Monadic interpretations of interaction trees

We can derive semantics for an interaction tree itree E ~> M from semantics given for every individual event E ~> M, when M is a monad (actually, with some more structure).

We define the following terminology for this library. Other sources may have different usages for the same or related words.

The notation E ~> F stands for ∀ T, E T → F T (in ITree.Basics). It can mean many things, including the following:

The semantics of itrees are given as monad morphisms itree E ~> M, also called "interpreters".
"ITree interpreters" (or "itree morphisms") are monad morphisms where the codomain is made of ITrees: itree E ~> itree F.

Interpreters can be obtained from handlers:

In general, "event handlers" are functions E ~> M where M is a monad.
"ITree event handlers" are functions E ~> itree F.

Categorically, this boils down to saying that itree is a free monad (not quite, but close enough).

Translate

An event morphism E ~> F lifts to an itree morphism itree E ~> itree F by applying the event morphism to every visible event. We call this process event translation.
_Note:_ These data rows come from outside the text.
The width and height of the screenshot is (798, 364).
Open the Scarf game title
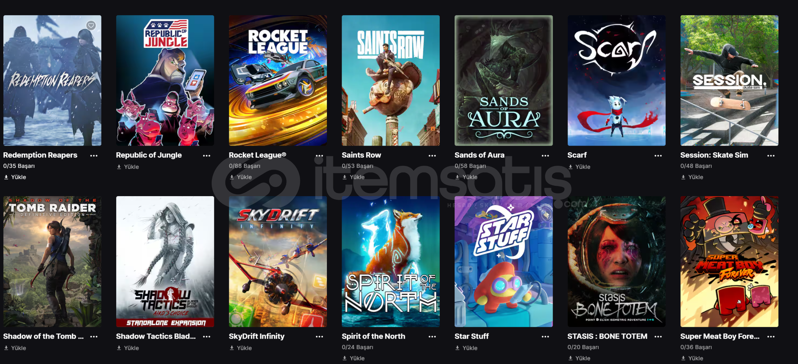click(577, 155)
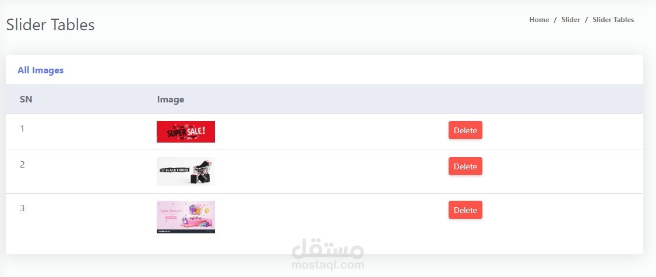Open the red Super Sale thumbnail
This screenshot has width=656, height=277.
click(x=186, y=132)
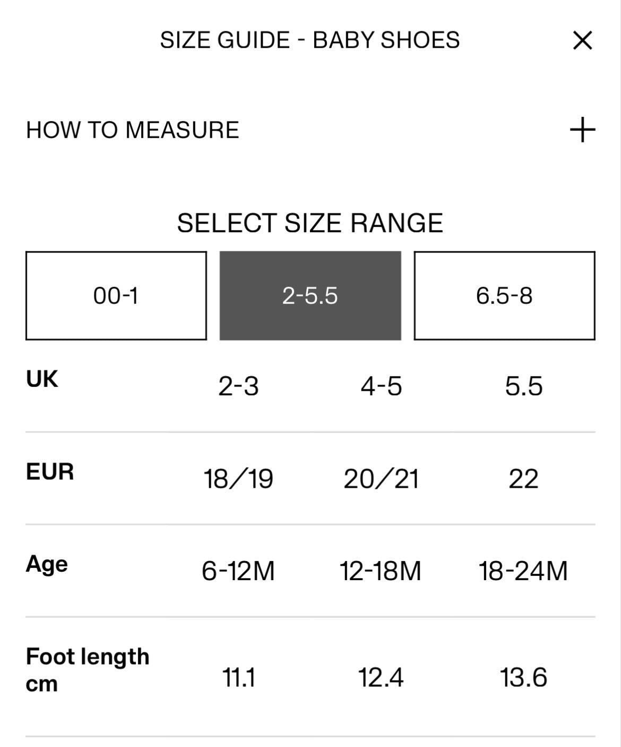The image size is (621, 747).
Task: Click the Foot length cm label
Action: [88, 669]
Translation is a special case of interpretation:
translate h t ≈ interp (trigger ∘ h) t

However this definition of translate yields strong bisimulations more often than interp. For example, translate (id_ E) t ≅ id_ (itree E).
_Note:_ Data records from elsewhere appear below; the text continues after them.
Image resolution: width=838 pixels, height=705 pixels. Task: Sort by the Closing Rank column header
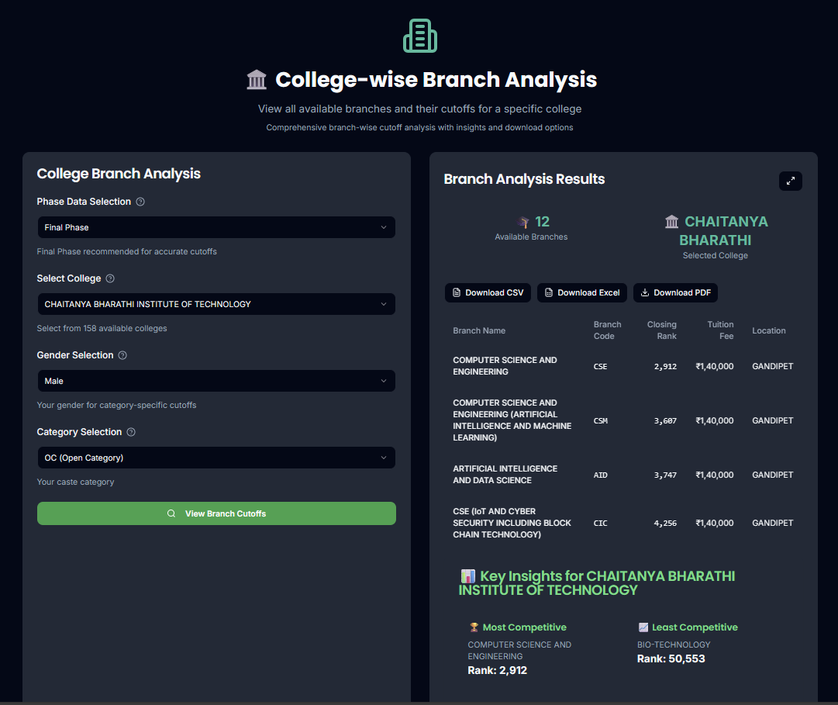pyautogui.click(x=662, y=330)
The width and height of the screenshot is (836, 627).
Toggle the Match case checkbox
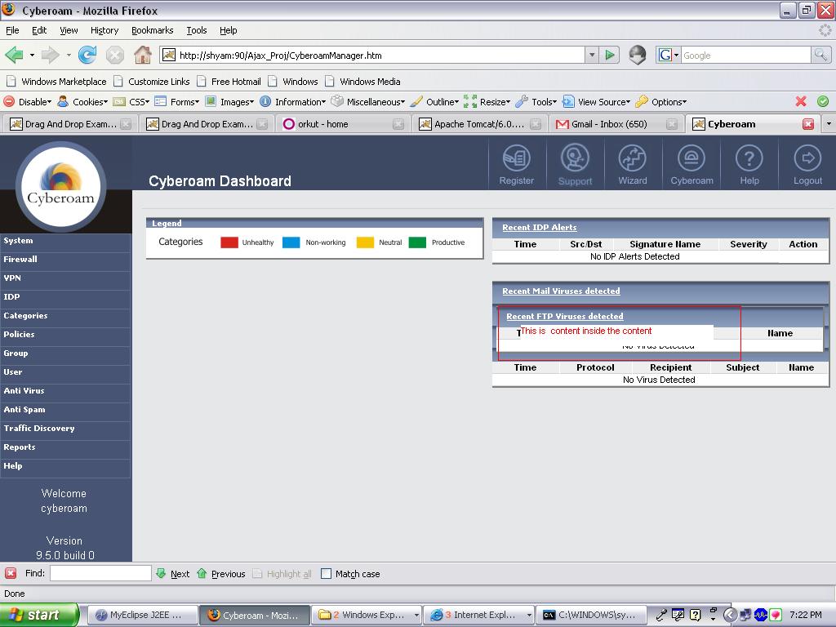coord(327,574)
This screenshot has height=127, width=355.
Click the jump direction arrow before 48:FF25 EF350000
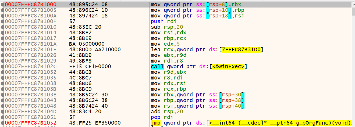click(66, 123)
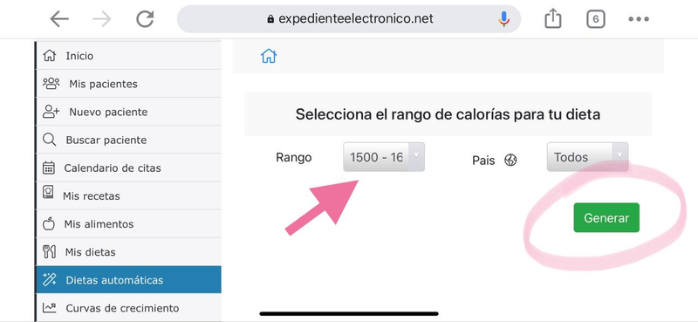Screen dimensions: 698x322
Task: Open the browser share icon
Action: (553, 19)
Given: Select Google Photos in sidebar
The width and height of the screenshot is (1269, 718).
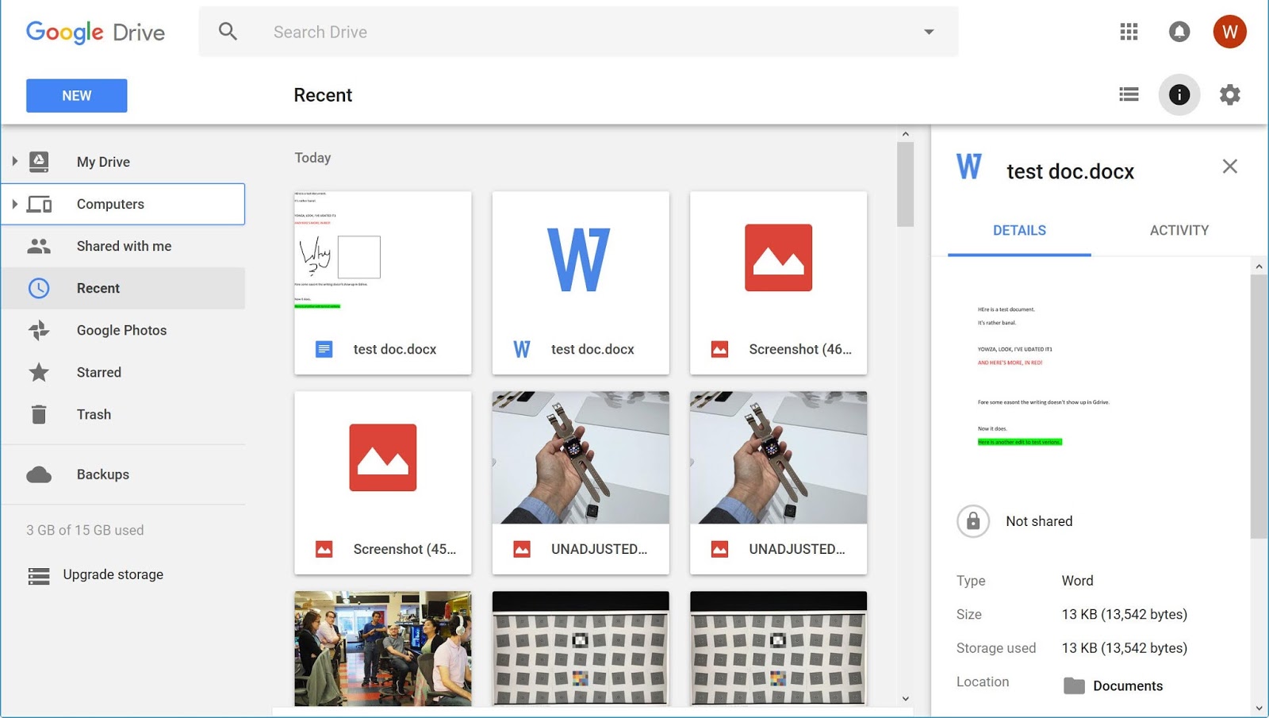Looking at the screenshot, I should point(121,330).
A plain event morphism E ~> F defines an itree morphism itree E ~> itree F.

Definition translateF {E F R} (h : E ~> F) (rec: itree E R → itree F R) (t : itreeF E R _) : itree F R :=
  match t with
  | RetF x ⇒ Ret x
  | TauF t ⇒ Tau (rec t)
  | VisF e k ⇒ Vis (h _ e) (fun x ⇒ rec (k x))
  end.

Definition translate {E F} (h : E ~> F)
  : itree E ~> itree F
  := fun R ⇒ cofix translate_ t := translateF h translate_ (observe t).

Arguments translate {E F} & h [T].

Interpret

An event handler E ~> M defines a monad morphism itree E ~> M for any monad M with a loop operator.

Definition interp {E M : Type → Type}
           {FM : Functor M} {MM : Monad M} {IM : MonadIter M}
           (h : E ~> M) :
  itree E ~> M := fun R ⇒
  iter (fun t ⇒
    match observe t with
    | RetF r ⇒ ret (inr r)
    | TauF t ⇒ ret (inl t)
    | VisF e k ⇒ fmap (fun x ⇒ inl (k x)) (h _ e)
    end).
(* TODO: this does a map, and aloop does a bind. We could fuse those
   by giving aloop a continuation to compose its bind with.
   (coyoneda...) *)

Arguments interp {E M FM MM IM} & h [T].